We have solved two structures of PcrA helicase in complex with a true DNA substrate. In the first structure PcrA is bound to a partial duplex DNA (10 base pairs and a 7 base 3' single stranded overhang) and to ADPNP (a non-hydrolysable analogue of ATP). This structure represents a snapshot of the helicase before ATP hydrolysis and we therefore refer to it as the "substrate complex". The second structure consists of PcrA bound to the same DNA substrate and a sulphate ion. The sulphate ion occupies the position of the phosphate ion after ATP hydrolysis and so we refer to this as a "product complex".

Macromolecular motions
Comparison of the apo, substrate and product complexes reveals large conformational changes associated with DNA binding and with nucleotide binding and hydrolysis. Using the excellent morph server available here, we have been able to create movies which help to show the nature of these movements clearly.

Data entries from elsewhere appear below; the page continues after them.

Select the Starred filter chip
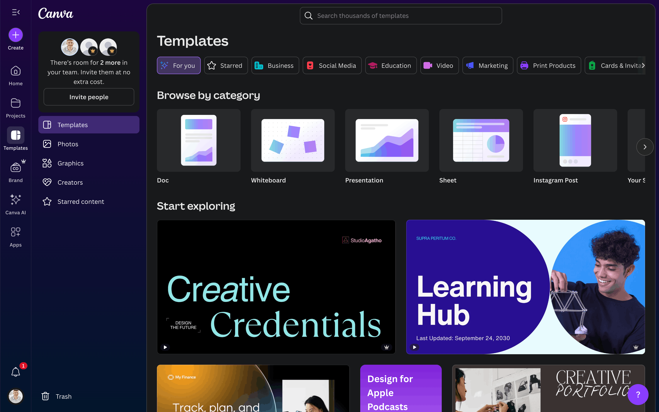The image size is (659, 412). coord(226,66)
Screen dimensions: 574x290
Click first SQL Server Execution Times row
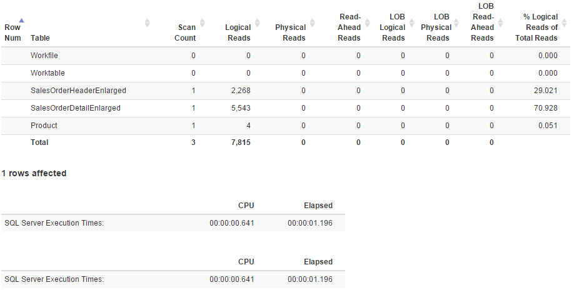[x=173, y=223]
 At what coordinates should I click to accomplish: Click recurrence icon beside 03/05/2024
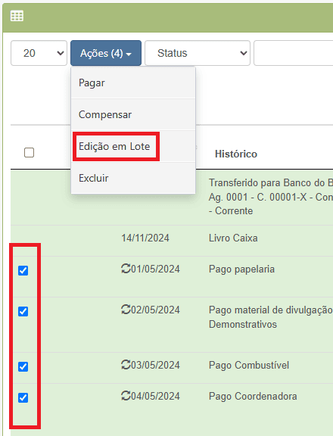[126, 365]
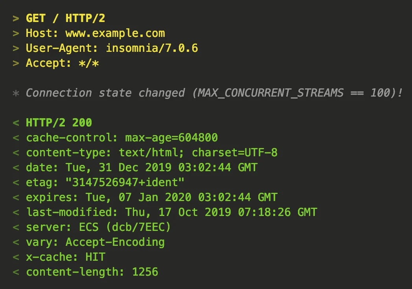412x289 pixels.
Task: Click the server: ECS (dcb/7EEC) line
Action: (x=98, y=227)
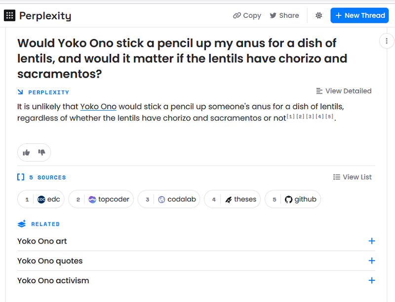Screen dimensions: 395x302
Task: Open the topcoder source chip
Action: pyautogui.click(x=101, y=199)
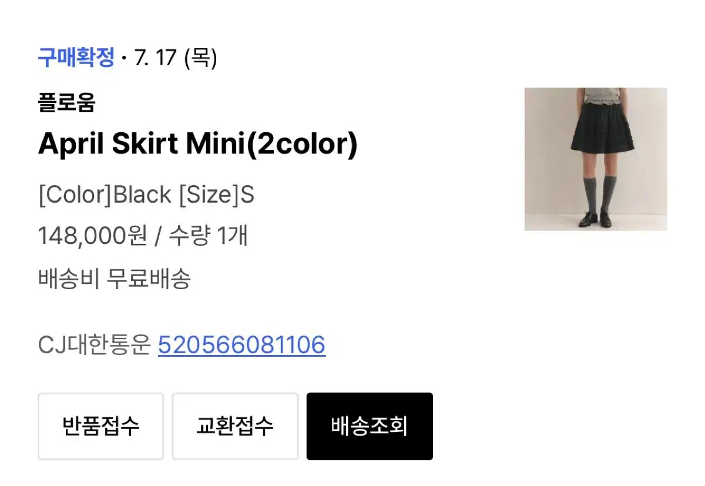Image resolution: width=705 pixels, height=486 pixels.
Task: Click the [Size]S option text
Action: tap(216, 195)
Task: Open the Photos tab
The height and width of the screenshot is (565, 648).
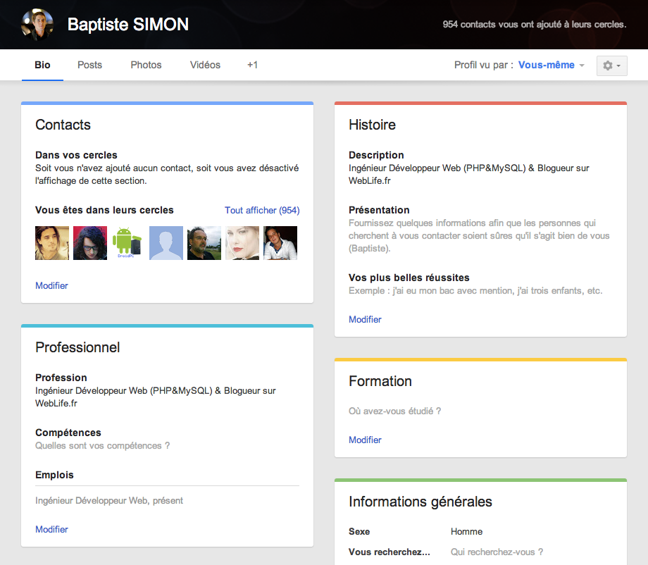Action: [146, 65]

Model for single stranded DNA translocation

On the basis of the substrate and product complexes of PcrA we have proposed a model for how the free energy of ATP hydrolysis is harnessed to create a single stranded DNA tracking motor.

Modified inchworm model for PcrA catalysed helicase activity
We propose a model in which PcrA catalysed helicase activity comprises two structurally distinct but coupled activities. Firstly, the protein contains a single stranded DNA motor (above), hydrolysing one ATP per base translocated. Secondly the protein undergoes ATP dependent conformational changes which actively distort the duplex DNA ahead of the progressing ssDNA tracking motor, presumably aiding in its progress.